* Exercise directions:
Copy out the records word for word, starting at the very first line and ending at the line that contains "search-icon: ⌕ is". Leave the pictures out.

———

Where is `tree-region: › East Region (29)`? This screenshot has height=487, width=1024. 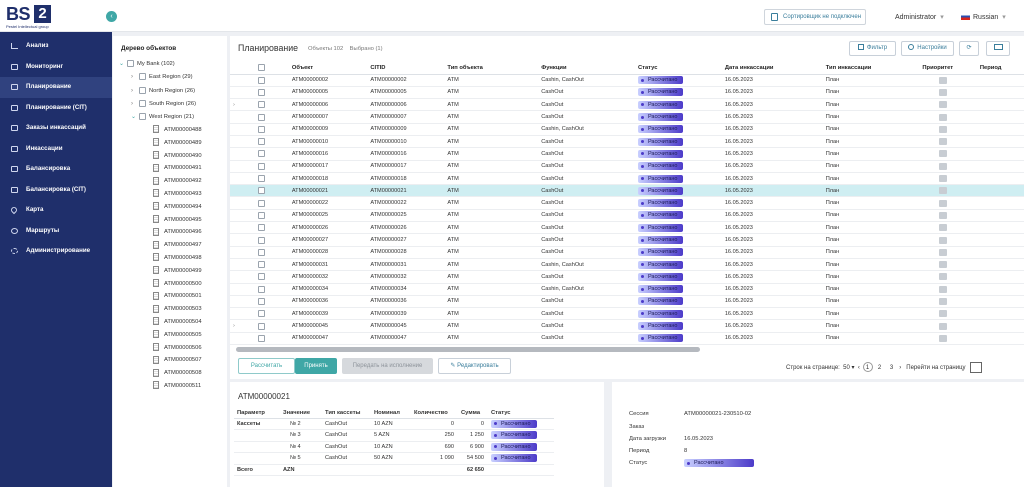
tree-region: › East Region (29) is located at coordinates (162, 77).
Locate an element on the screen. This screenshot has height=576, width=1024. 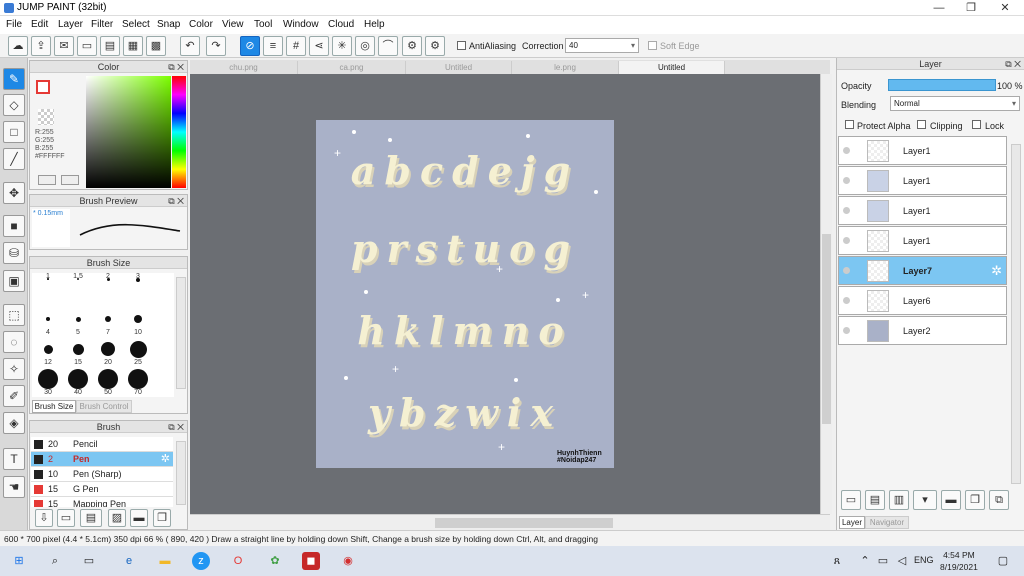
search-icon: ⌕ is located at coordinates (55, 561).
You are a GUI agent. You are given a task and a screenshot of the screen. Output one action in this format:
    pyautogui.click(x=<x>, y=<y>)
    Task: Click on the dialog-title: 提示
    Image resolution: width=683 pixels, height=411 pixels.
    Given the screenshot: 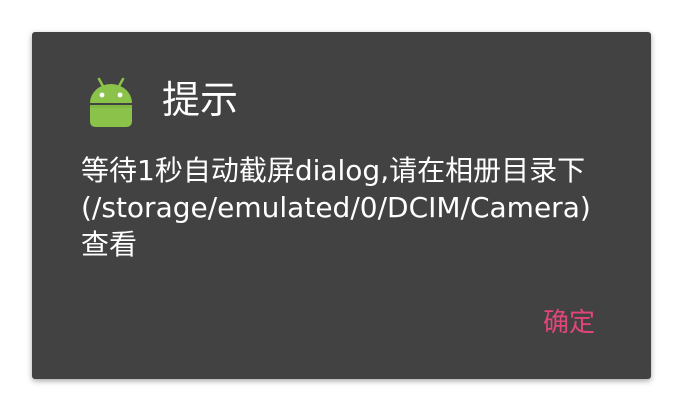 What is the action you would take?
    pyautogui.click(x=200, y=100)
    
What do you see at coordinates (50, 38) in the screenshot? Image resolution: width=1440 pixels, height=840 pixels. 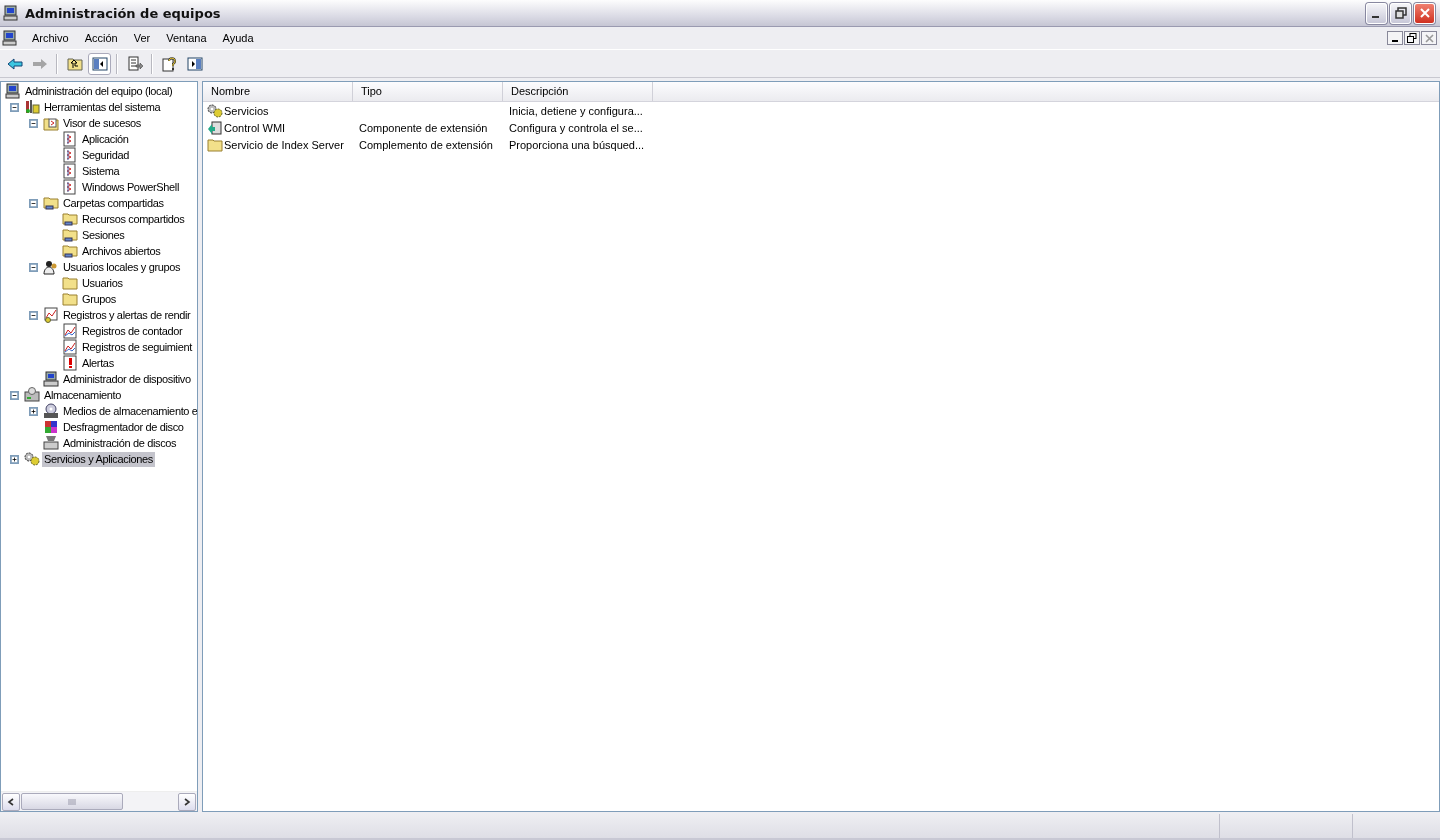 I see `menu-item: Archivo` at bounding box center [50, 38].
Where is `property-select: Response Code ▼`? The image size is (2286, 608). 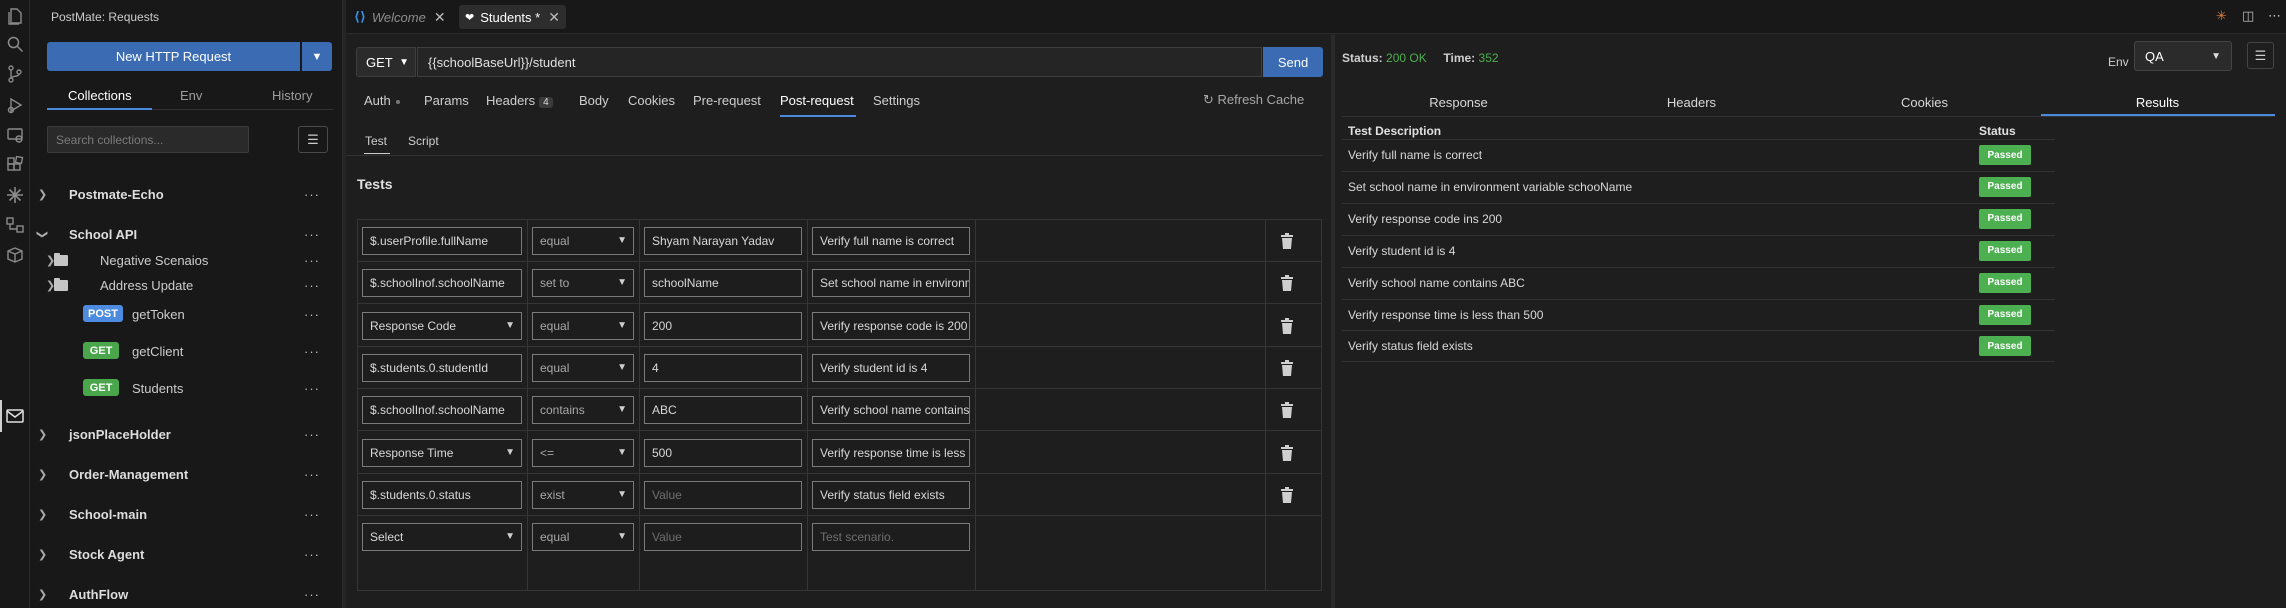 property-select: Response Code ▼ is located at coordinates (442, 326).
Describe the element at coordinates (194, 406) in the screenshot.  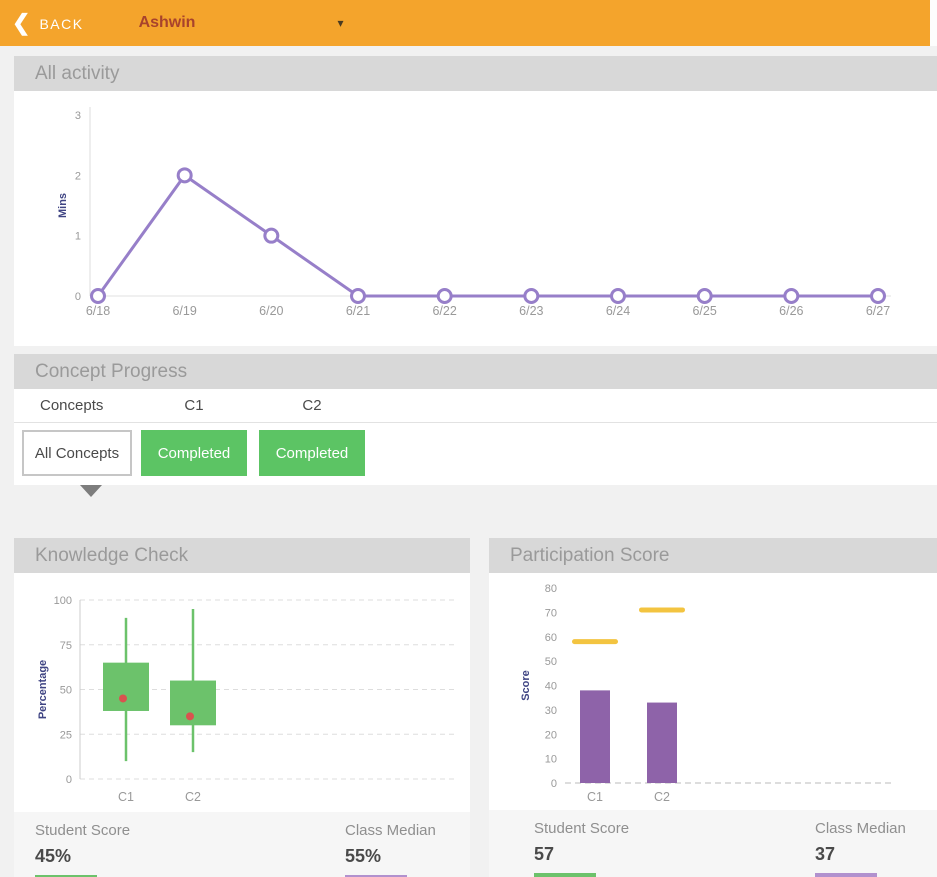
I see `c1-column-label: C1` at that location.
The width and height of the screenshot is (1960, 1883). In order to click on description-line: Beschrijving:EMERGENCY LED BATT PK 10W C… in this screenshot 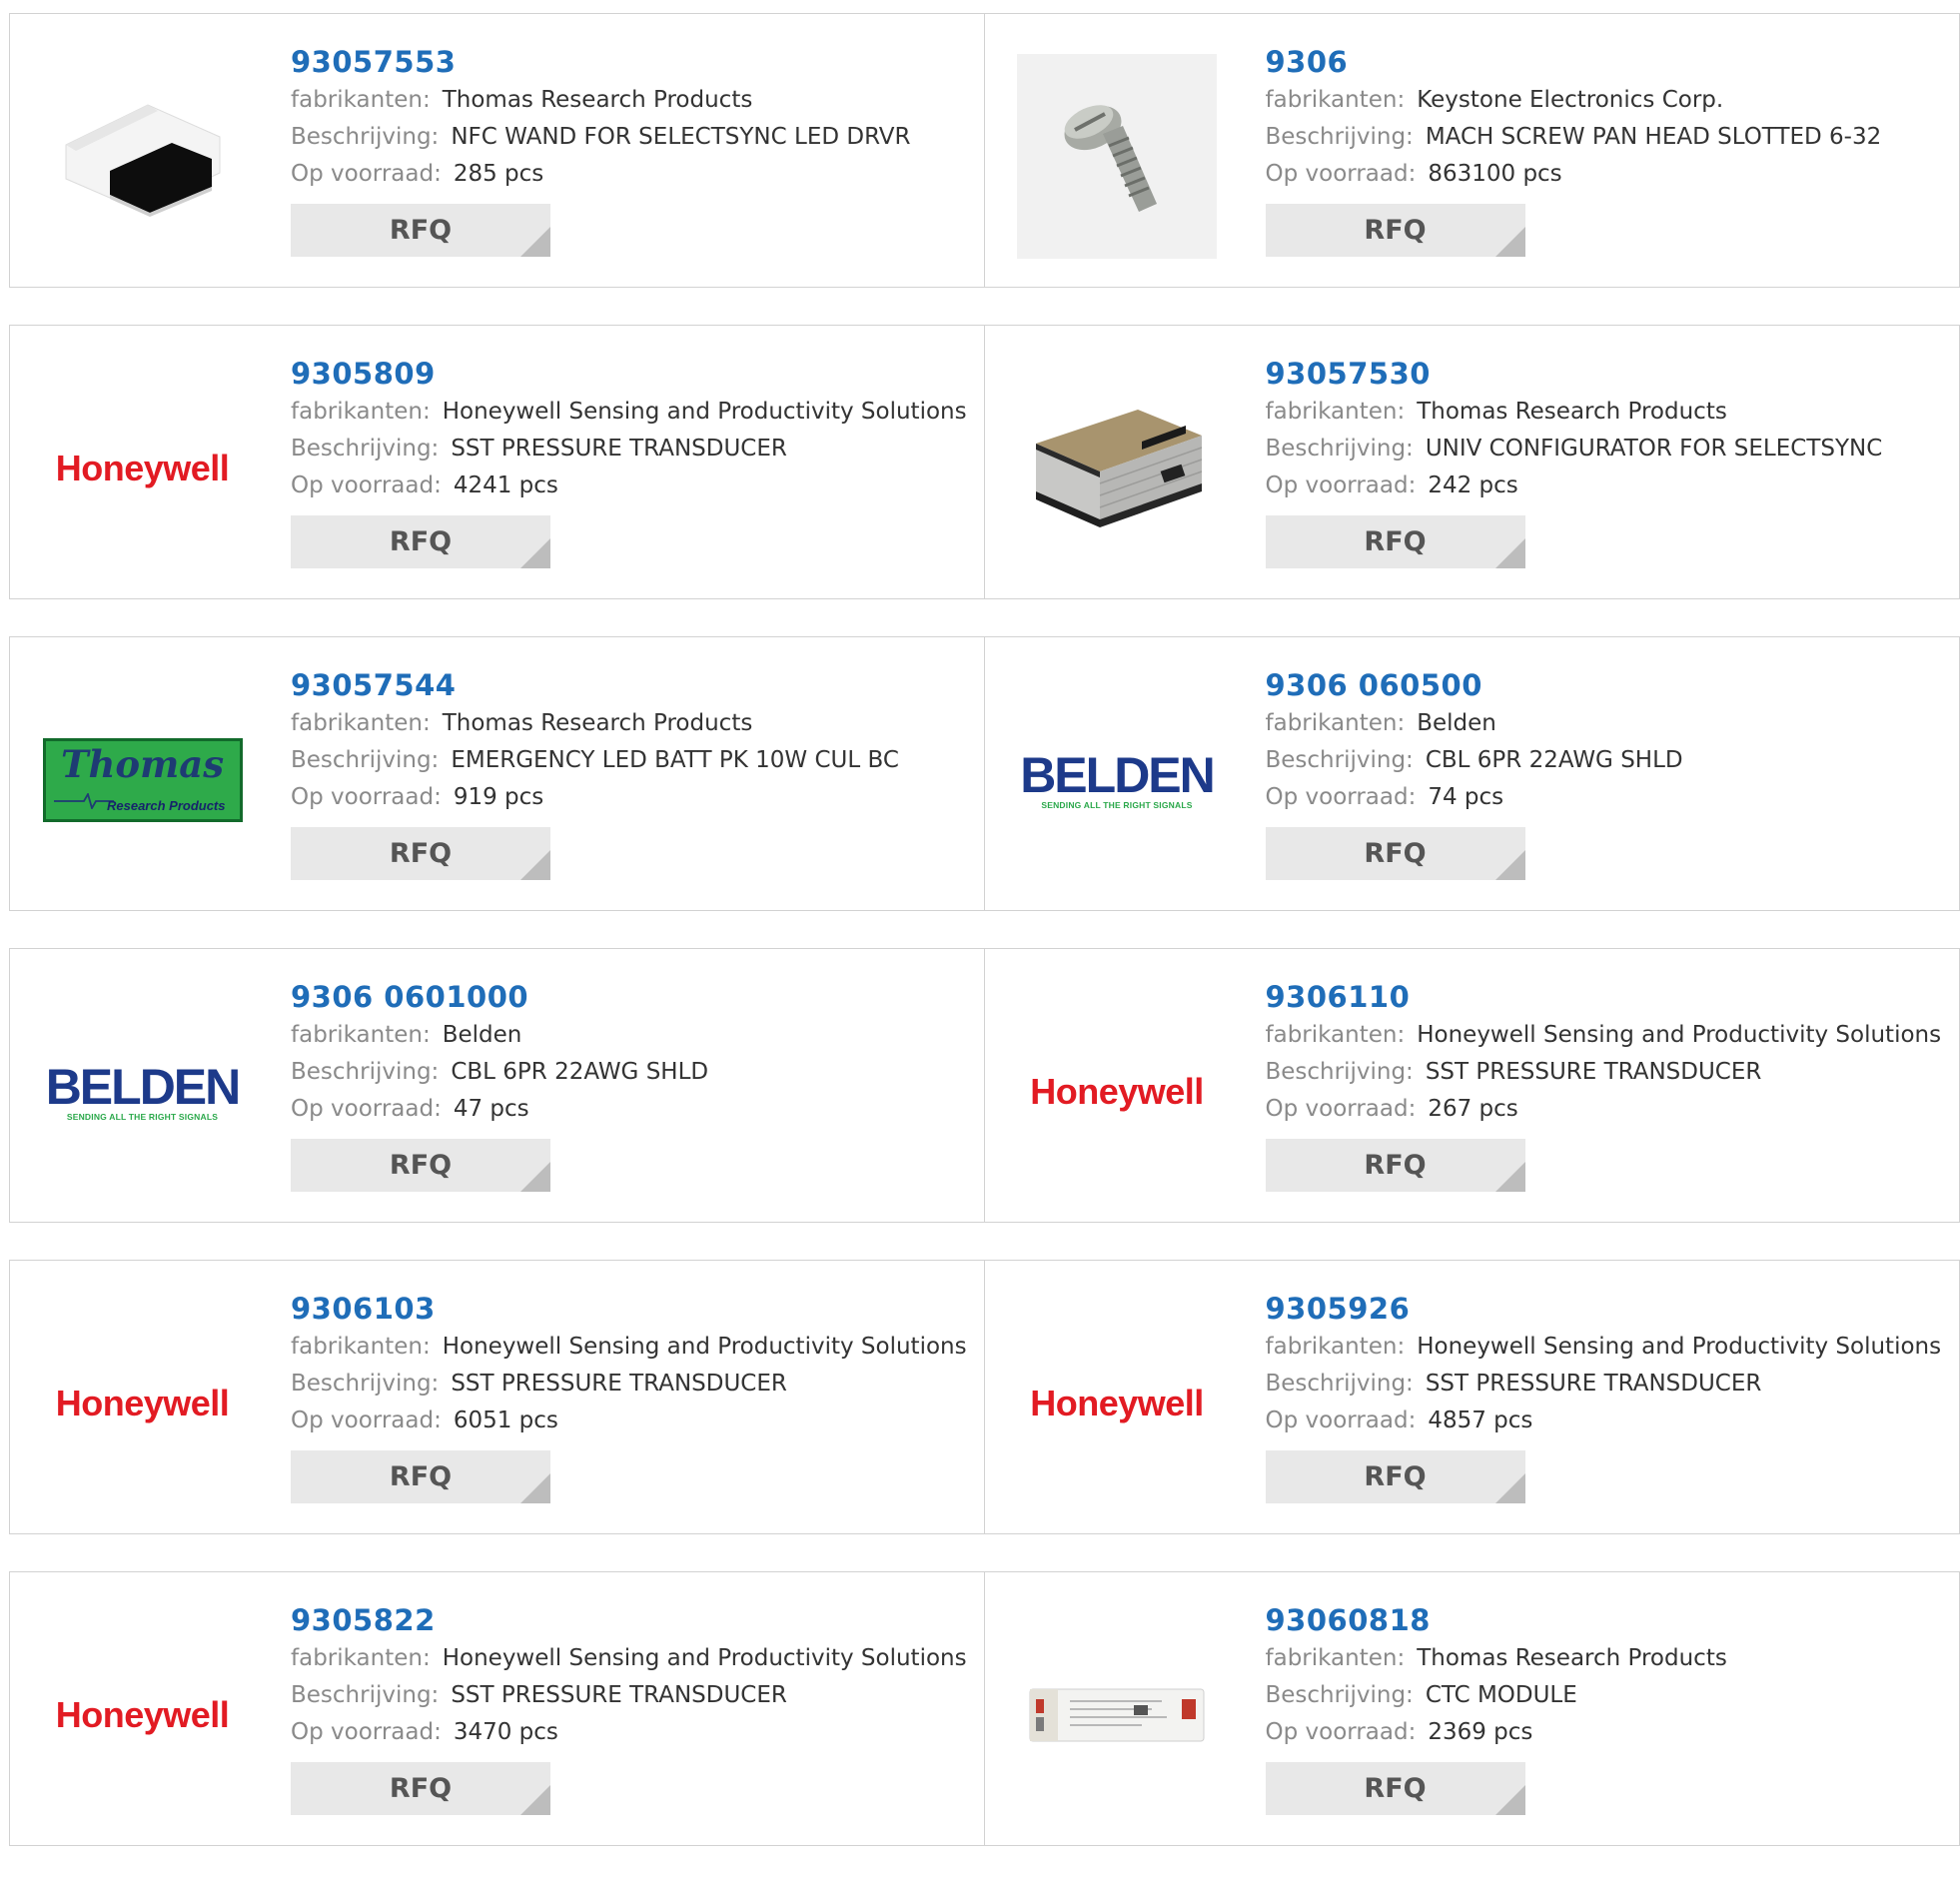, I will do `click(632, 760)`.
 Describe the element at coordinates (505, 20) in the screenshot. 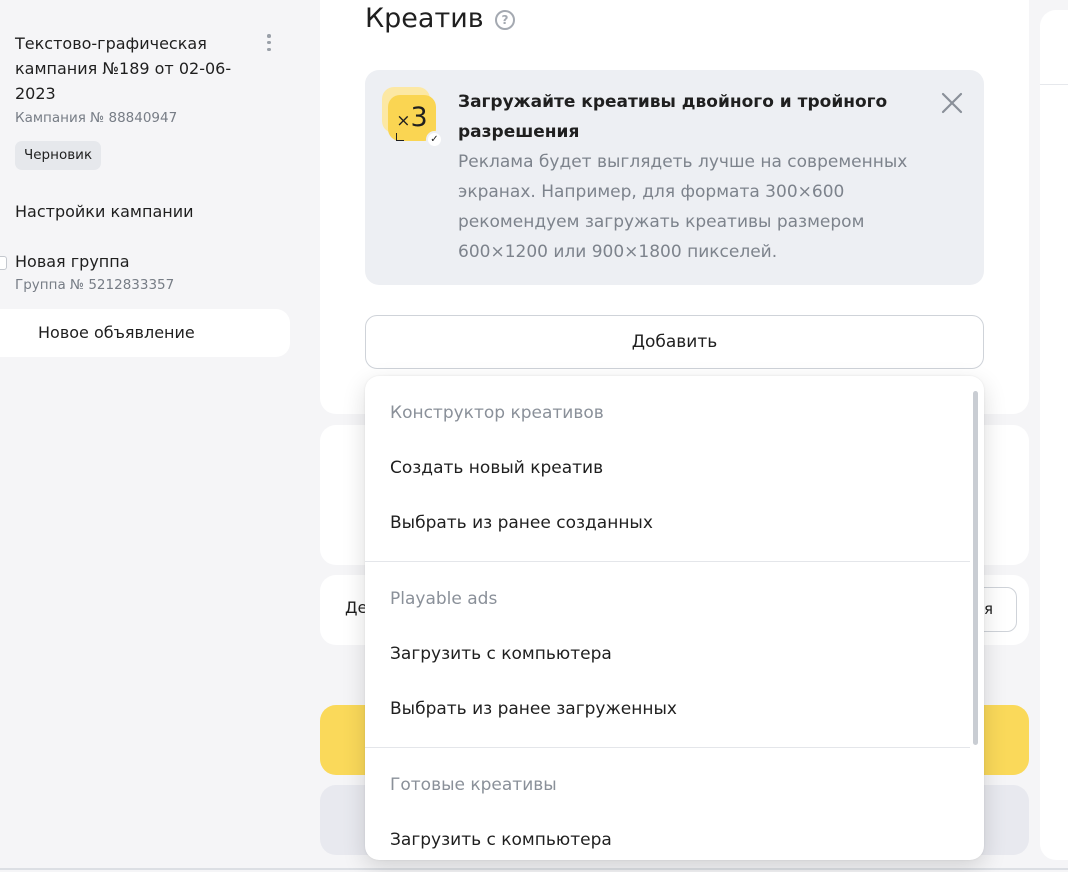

———

* Response for this exercise:
Where is `tree-region: › East Region (29)`? This screenshot has height=487, width=1024. 
tree-region: › East Region (29) is located at coordinates (162, 77).
Locate an element on the screen. This screenshot has height=576, width=1024. 
search-icon: ⌕ is located at coordinates (55, 561).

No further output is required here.